ノベヤマさんは 宇宙飛行士です。
その 夜、ノベヤマさんは 高度 二万キロメートルの 空の かなたから、地球に むけて カメラを セットしていました。
なんでも その 日は、流星の 雨が たくさん ふる、と いうのです。
その ようすを、さつえいするのが、ノベヤマさんの しごとでした。
(1) けれど、流れ星は、いっこうに あらわれません。
ノベヤマさんは ねむ気ざましに、あじけない 宇宙ラーメンを すすりました。
その とき、宇宙船の すぐ わきを、まぶしい 光の おびが、すりぬけていったのです。
ノベヤマさんは、ラーメンの カップを ほうりだすと、あわてて ビデオカメラの スイッチを おしました。

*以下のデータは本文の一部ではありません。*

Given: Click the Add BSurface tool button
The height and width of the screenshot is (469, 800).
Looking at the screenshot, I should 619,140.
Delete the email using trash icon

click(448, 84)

光は、はるか かなたで どす黒い スモッグに つつまれた 地球 めざして、いっさんに 飛びさりました。
(2) 星の 雨が あとに つづくかと、まちかまえていますと、それきり。あたりは ふかい やみに もどります。
「なんだ、一個きりか…。」
ノベヤマさんは がっかりして、宇宙遊泳している ラーメンを つかまえました。
「それにしても、どでかい 流れ星だったなあ…。」
(3) ビ、ビ、ビ、ビ…。
モニターテレビが 鳴って、さっき さつえいした、流れ星の 映像を 再生します。
ノベヤマさんは、たべのこしの ラーメンの スープを ストローで 飲みながら、それに 目を やった とたん、また、カップを ほうりだす はめに なりました。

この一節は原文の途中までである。